Dass Sachsen im Vergleich der Bundesländer so schlecht abschneide, lasse sich nicht allein mit der guten Situation am Arbeitsmarkt erklären, betont der wirtschaftspolitische Sprecher der Grünen-Landtagsfraktion, Dr. Gerd Lippold. Er macht weitere Gründe dafür verantwortlich: “Sachsen fehlt eine Gründerstrategie, die alle Branchen im Blick hat. Nicht nur im Spitzentechnologiesektor sind Gründungen wichtig, auch im Bereich Industrie- und Handwerksunternehmen sowie in den freien Berufen und der Dienstleistungswirtschaft brauchen wir für Sachsens wirtschaftliche Entwicklung mehr Selbstständige.”
Heißt im Klartext: Die Landesregierung hat ihre Förderprogramme vor allem auf Technologieunternehmen zugeschnitten, hat gerade während der vergangenen fünf Jahre versucht, zentral zu steuern, wie es in längst vergangenen DDR-Zeiten so gründlich gegen den Baum gegangen ist. Aber Lernprozesse dauern ewig.
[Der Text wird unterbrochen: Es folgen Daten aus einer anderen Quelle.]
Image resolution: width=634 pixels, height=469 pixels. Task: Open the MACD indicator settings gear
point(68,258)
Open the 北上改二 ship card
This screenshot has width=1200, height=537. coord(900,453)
Und Politiker aller Couleur sind immer wieder dazu geneigt, die Wirtschaft eines Landes so steuern zu wollen wie einen Ozeandampfer. Dumm für alle Gründungswilligen, die gerade in der falschen Branche und mit der falschen Geschäftsidee unterwegs sind: Ihre Förderanträge werden abgelehnt, weil’s dafür keine Förderangebote gibt. Und das in einem Land, in dem freies Kapital so dünn gesät ist, dass ohne eine nachhaltige Landesförderung so gut wie nichts geht. Und wenn dann auch noch die Planungssicherheit an zentralen Schaltstellen fehlt – den mit so viel Tamtam aus dem Boden gestampften Gründernetzwerken an den Hochschulen, dann liegt das Wort Kopflosigkeit geradezu auf der Zunge.
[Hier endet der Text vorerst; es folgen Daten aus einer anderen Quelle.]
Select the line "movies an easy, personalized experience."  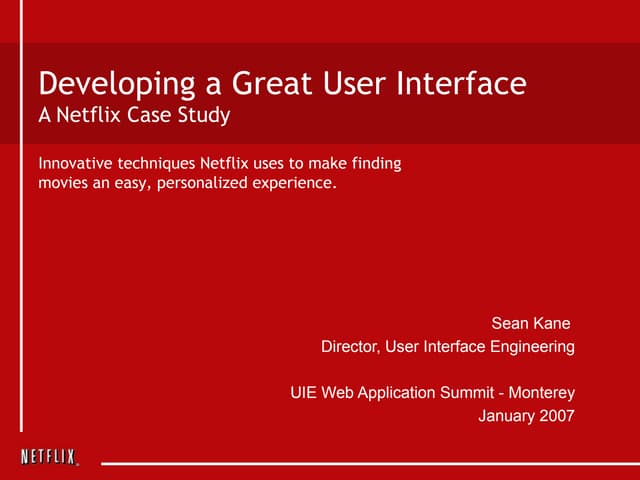[x=187, y=184]
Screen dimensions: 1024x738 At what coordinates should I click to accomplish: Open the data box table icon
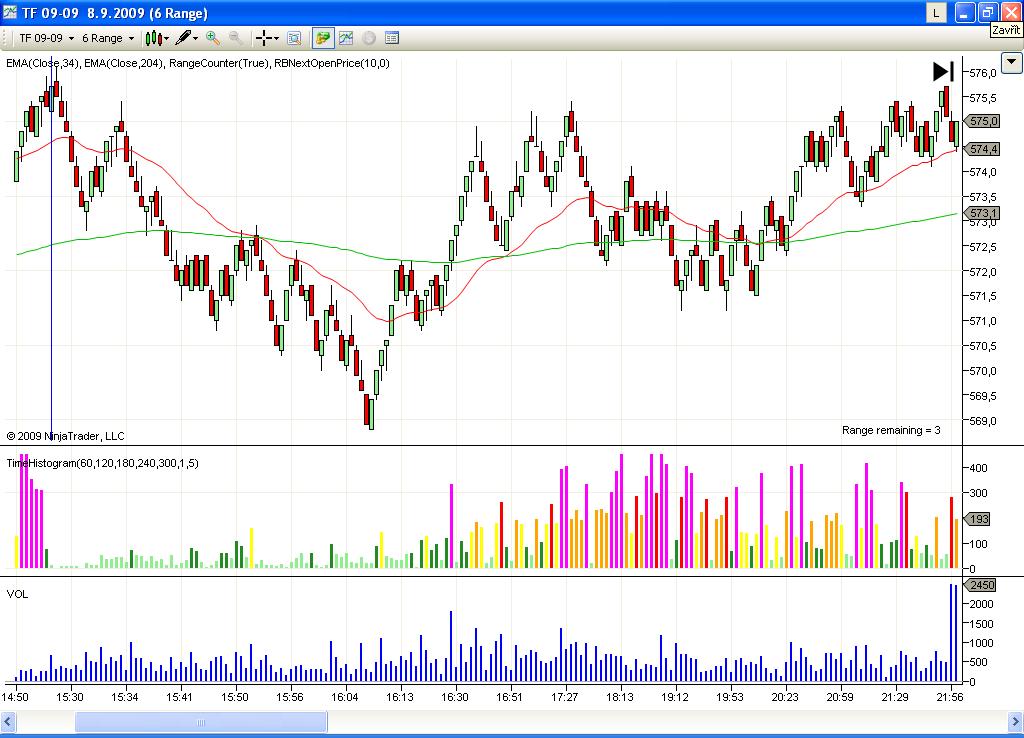tap(392, 38)

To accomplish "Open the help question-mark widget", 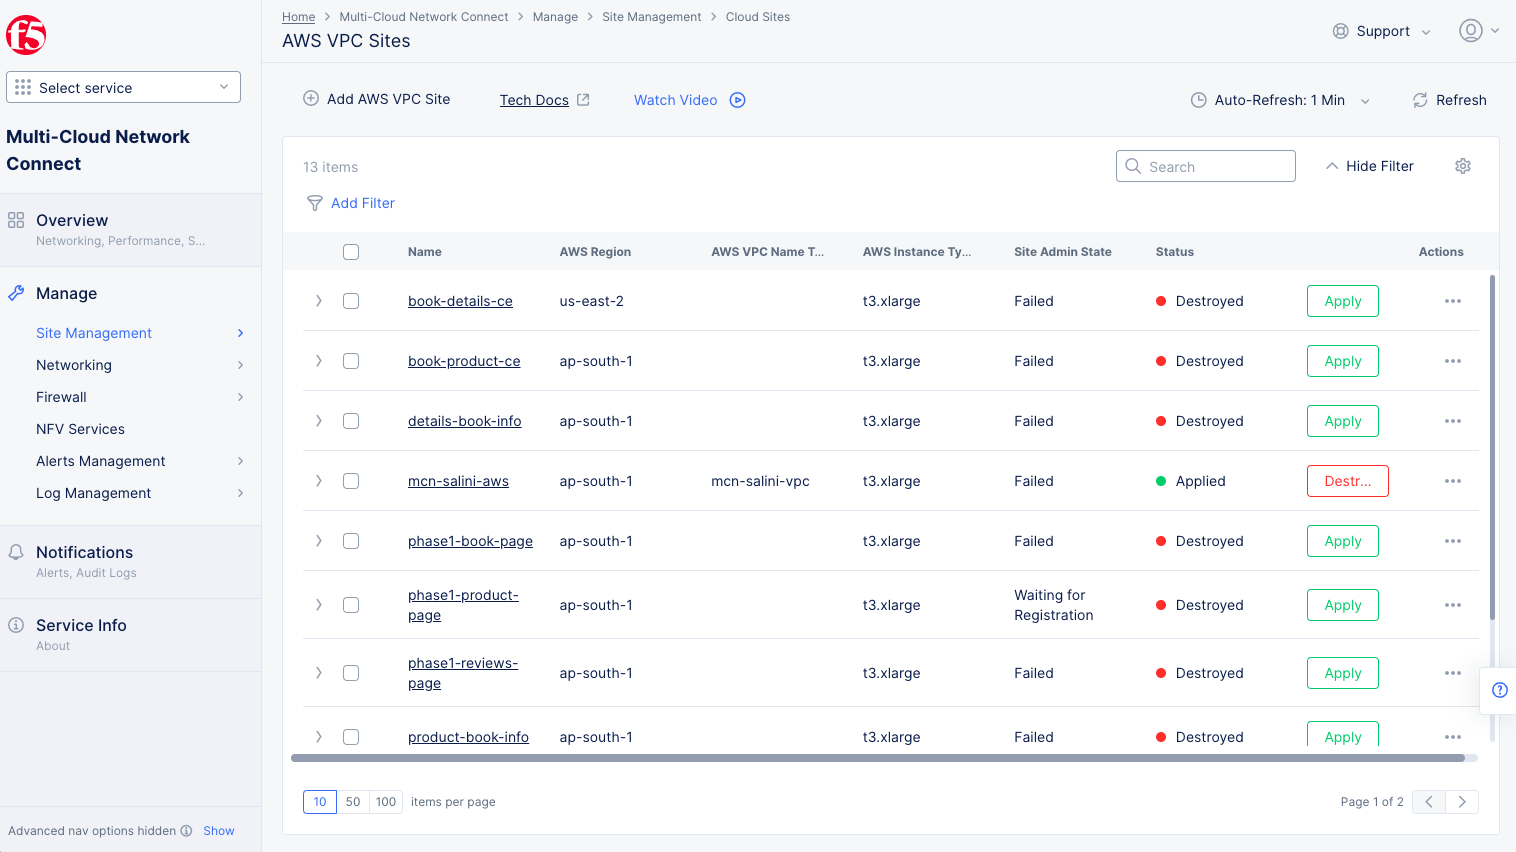I will click(1499, 690).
“Damit die teils kopflose Gründungsförderung ein Ende hat, brauchen wir eine verstetigte Förderung, die keine Lücken entstehen lässt”, stellt Lippold fest. “Ein schlechtes Beispiel sind die Gründernetzwerke an sächsischen Hochschulen, die bisher nicht wissen, ob und wie sie ab kommendem Jahr finanziert werden. Dies hat zur Folge, dass gute Berater schon jetzt in andere Arbeitsverhältnisse wechseln, von personeller Kontinuität also keine Rede sein kann.”Und dann gibt es ja – bedingt durch die Art der in Sachsen dargebotenen Fördermodelle – auch noch das große Manko für alle, die nicht gerade mit männlicher Durchsetzungskraft in einer technischen Gründung unterwegs sind. Soziale Gründungen, bei denen vor allem Frauen aktiv sind, haben kaum einen Anlaufpunkt.
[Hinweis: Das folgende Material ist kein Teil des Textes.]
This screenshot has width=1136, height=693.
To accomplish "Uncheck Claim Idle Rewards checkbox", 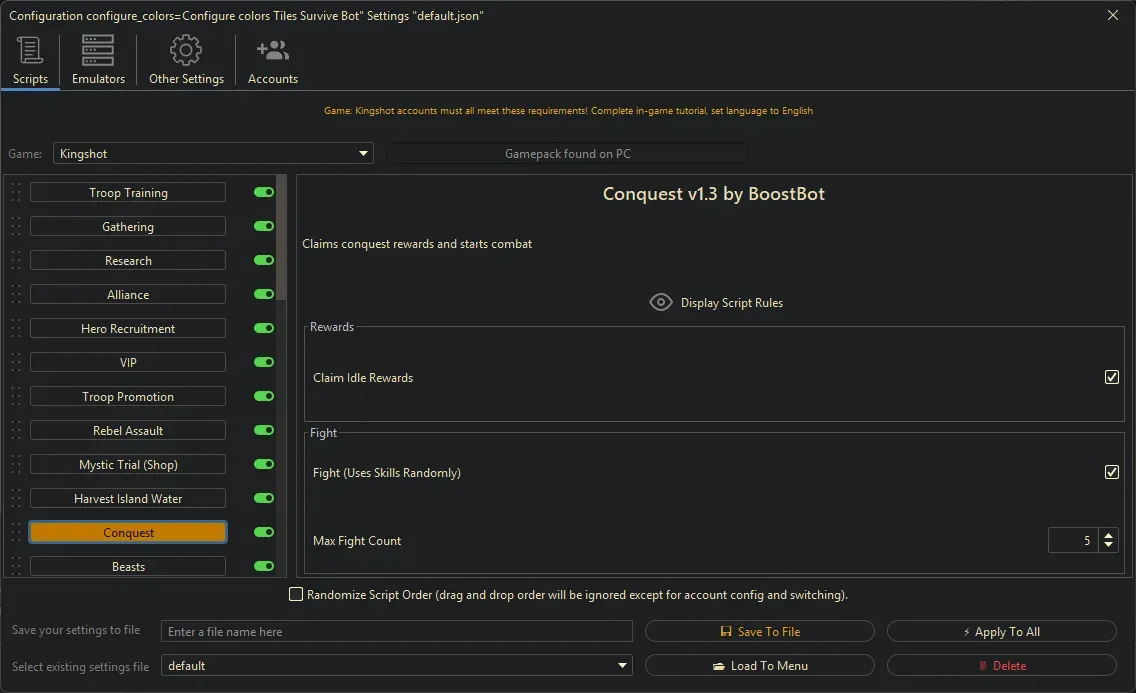I will tap(1111, 377).
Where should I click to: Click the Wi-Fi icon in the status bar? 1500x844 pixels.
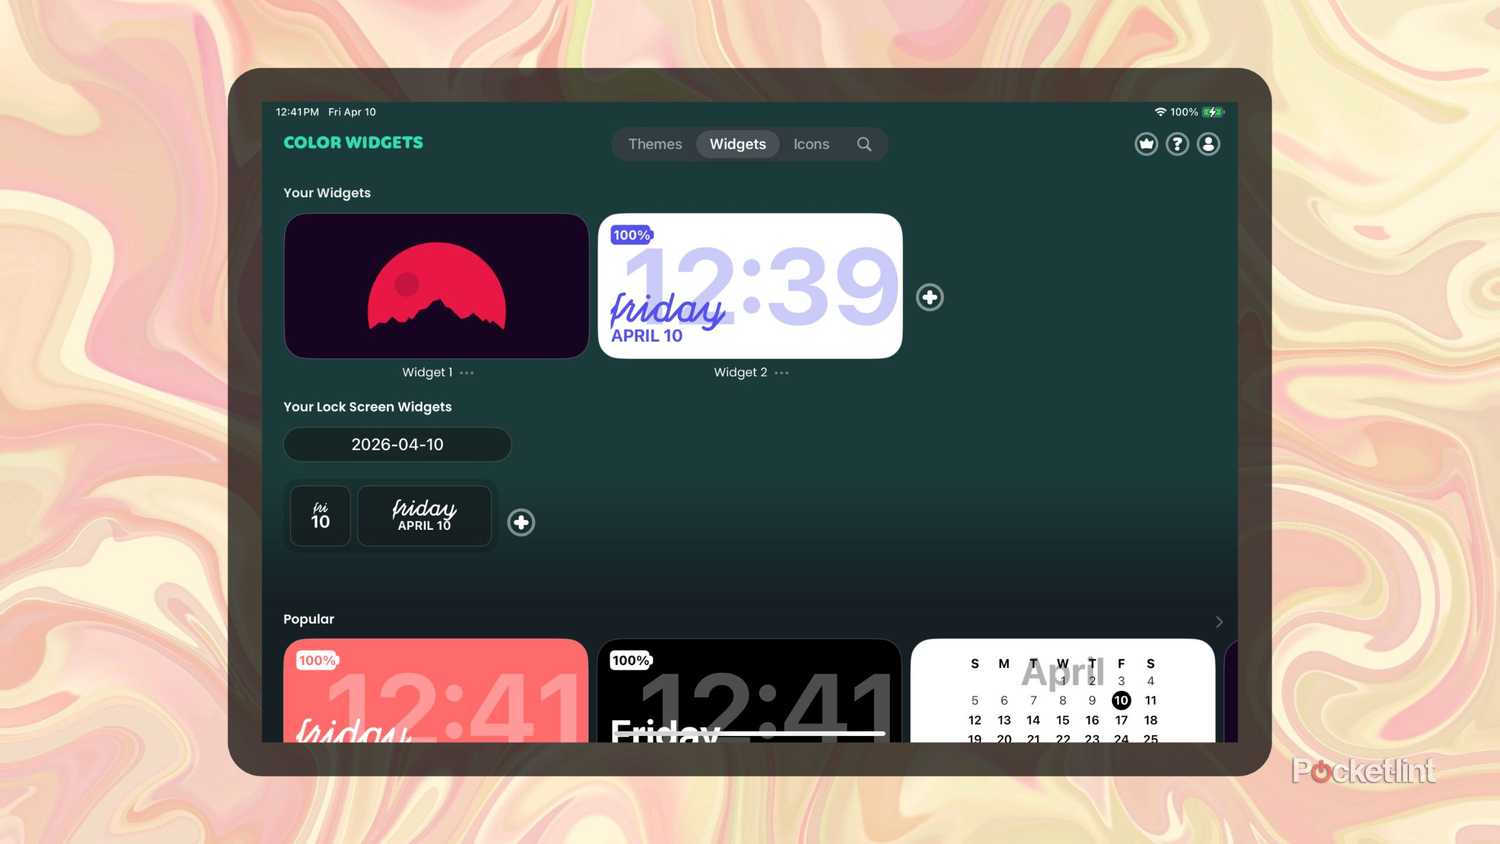point(1160,112)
Deswegen fordern die Grünen, so Lippold, seit langem, die Förderung von Frauen auf dem Weg in die Selbstständigkeit zu verbessern. “Frauen haben es oft schwerer, Kapital zu aquirieren, an einschlägigen Förderprogrammen teilzunehmen und Zugang zu wichtigen Branchennetzwerken zu bekommen. Sie gründen häufig im Dienstleistungssektor. Solange die Staatsregierung ‘innovativ’ mit ‘technologieorientiert’ gleichsetzt, werden Frauen systematisch benachteiligt. Wir wollen, dass Dienstleistungsinnovationen künftig technologischen Innovationen gegenüber gleich behandelt werden.”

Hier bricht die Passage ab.